What the task requires
Please tally how many lines of the material below include the word "Profile", giving only the number.
**** Data shown ****
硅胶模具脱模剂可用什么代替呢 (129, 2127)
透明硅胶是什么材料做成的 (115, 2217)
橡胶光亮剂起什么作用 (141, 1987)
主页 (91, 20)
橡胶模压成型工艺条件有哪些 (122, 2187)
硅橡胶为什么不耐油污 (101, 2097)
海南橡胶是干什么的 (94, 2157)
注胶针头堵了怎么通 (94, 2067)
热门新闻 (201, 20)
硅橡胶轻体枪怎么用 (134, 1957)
****
**** Data shown ****
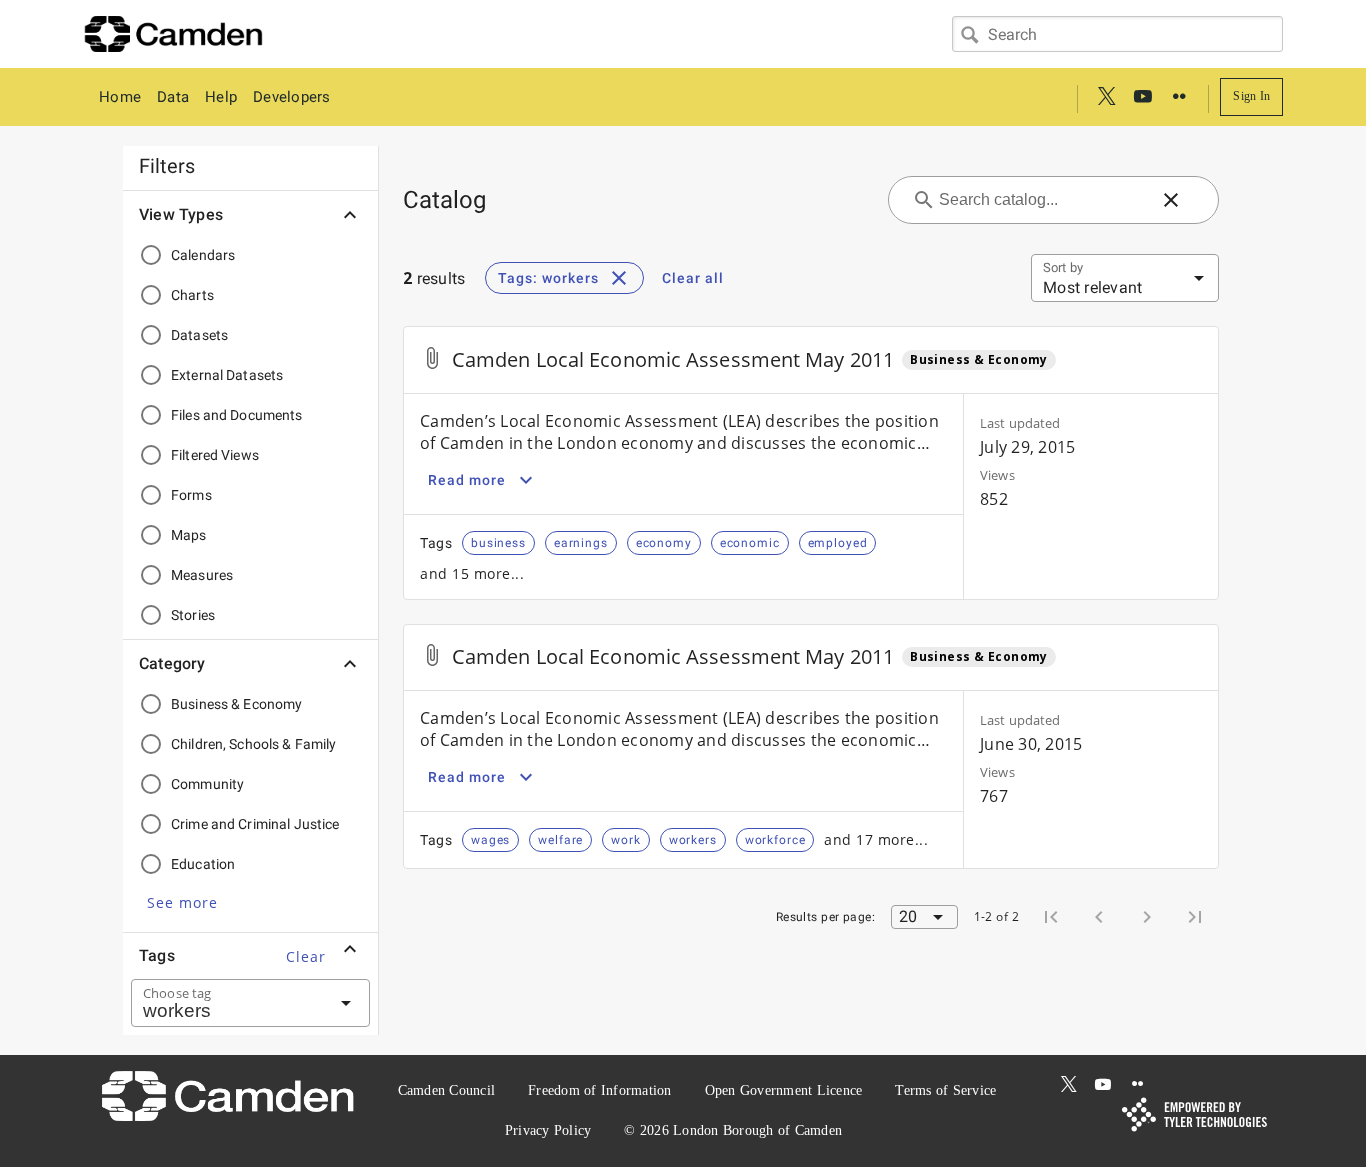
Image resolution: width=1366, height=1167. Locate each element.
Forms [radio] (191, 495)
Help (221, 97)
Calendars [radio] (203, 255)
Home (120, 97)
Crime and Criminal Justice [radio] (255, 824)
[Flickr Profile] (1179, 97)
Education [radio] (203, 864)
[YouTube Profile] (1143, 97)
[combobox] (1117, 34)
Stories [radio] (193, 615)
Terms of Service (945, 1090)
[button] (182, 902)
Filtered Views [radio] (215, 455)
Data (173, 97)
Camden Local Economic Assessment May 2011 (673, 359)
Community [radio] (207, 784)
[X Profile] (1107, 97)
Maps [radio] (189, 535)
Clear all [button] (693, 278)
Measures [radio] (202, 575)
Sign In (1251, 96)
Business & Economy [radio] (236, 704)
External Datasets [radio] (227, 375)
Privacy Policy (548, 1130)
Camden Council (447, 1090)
****
Finished exercise
3